● Work instructions: Reproduce the material below verbatim, every line of it.
— START OF Exercise materials —
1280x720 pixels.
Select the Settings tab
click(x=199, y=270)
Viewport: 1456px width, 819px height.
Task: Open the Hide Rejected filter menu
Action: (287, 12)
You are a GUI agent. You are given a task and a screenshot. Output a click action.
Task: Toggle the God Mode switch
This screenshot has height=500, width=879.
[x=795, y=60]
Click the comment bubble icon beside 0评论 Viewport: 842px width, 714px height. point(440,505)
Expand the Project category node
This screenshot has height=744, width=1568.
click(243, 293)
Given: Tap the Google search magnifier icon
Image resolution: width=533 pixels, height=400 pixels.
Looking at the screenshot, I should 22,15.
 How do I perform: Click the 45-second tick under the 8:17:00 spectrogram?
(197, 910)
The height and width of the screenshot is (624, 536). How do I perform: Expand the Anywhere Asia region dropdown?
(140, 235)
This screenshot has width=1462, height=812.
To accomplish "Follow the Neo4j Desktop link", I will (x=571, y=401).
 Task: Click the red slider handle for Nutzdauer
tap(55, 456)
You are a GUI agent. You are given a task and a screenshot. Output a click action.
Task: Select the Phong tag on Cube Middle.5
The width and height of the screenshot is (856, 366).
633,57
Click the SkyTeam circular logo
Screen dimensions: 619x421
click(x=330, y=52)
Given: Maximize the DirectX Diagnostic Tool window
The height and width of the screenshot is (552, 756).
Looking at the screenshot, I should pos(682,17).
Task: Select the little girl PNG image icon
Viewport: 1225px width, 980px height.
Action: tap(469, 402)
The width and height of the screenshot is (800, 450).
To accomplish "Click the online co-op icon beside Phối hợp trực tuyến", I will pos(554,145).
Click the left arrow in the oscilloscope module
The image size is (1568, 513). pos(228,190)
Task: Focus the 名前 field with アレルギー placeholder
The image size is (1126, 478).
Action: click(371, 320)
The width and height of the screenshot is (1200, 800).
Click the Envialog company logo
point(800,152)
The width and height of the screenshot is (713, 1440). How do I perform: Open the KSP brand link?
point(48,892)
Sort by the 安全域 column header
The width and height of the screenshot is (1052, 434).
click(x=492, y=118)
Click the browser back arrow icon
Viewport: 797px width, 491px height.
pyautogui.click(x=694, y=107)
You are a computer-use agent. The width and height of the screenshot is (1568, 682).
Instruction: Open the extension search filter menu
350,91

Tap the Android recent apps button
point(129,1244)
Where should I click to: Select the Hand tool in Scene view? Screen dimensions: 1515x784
— END OF Exercise materials —
● Written response:
1280x720 pixels.
Select the Settings tab
click(x=199, y=270)
Viewport: 1456px width, 819px height.
Task: Open the Hide Rejected filter menu
Action: (287, 12)
You are a GUI agent. You are given a task and a screenshot. Output a click action.
Task: Toggle the God Mode switch
This screenshot has height=500, width=879.
[x=795, y=60]
Click the comment bubble icon beside 0评论 Viewport: 842px width, 714px height. point(440,505)
Expand the Project category node
This screenshot has height=744, width=1568.
click(243, 293)
Given: Tap the Google search magnifier icon
Image resolution: width=533 pixels, height=400 pixels.
Looking at the screenshot, I should 22,15.
 How do I perform: Click the 45-second tick under the 8:17:00 spectrogram?
(197, 910)
The height and width of the screenshot is (624, 536). How do I perform: Expand the Anywhere Asia region dropdown?
(140, 235)
This screenshot has width=1462, height=812.
To accomplish "Follow the Neo4j Desktop link", I will (x=571, y=401).
 Task: Click the red slider handle for Nutzdauer
tap(55, 456)
You are a GUI agent. You are given a task and a screenshot. Output a click action.
Task: Select the Phong tag on Cube Middle.5
The width and height of the screenshot is (856, 366).
633,57
Click the SkyTeam circular logo
Screen dimensions: 619x421
click(x=330, y=52)
Given: Maximize the DirectX Diagnostic Tool window
The height and width of the screenshot is (552, 756).
Looking at the screenshot, I should pos(682,17).
Task: Select the little girl PNG image icon
Viewport: 1225px width, 980px height.
Action: tap(469, 402)
The width and height of the screenshot is (800, 450).
To accomplish "Click the online co-op icon beside Phối hợp trực tuyến", I will pos(554,145).
Click the left arrow in the oscilloscope module
The image size is (1568, 513). pos(228,190)
Task: Focus the 名前 field with アレルギー placeholder
The image size is (1126, 478).
Action: click(371, 320)
The width and height of the screenshot is (1200, 800).
Click the Envialog company logo
point(800,152)
The width and height of the screenshot is (713, 1440). How do I perform: Open the KSP brand link?
point(48,892)
Sort by the 安全域 column header
The width and height of the screenshot is (1052, 434).
click(x=492, y=118)
Click the browser back arrow icon
Viewport: 797px width, 491px height.
pyautogui.click(x=694, y=107)
You are a computer-use agent. The width and height of the screenshot is (1568, 682).
Instruction: Open the extension search filter menu
350,91

Tap the Android recent apps button
point(129,1244)
Where should I click to: Select the Hand tool in Scene view? Screen dimensions: 1515x784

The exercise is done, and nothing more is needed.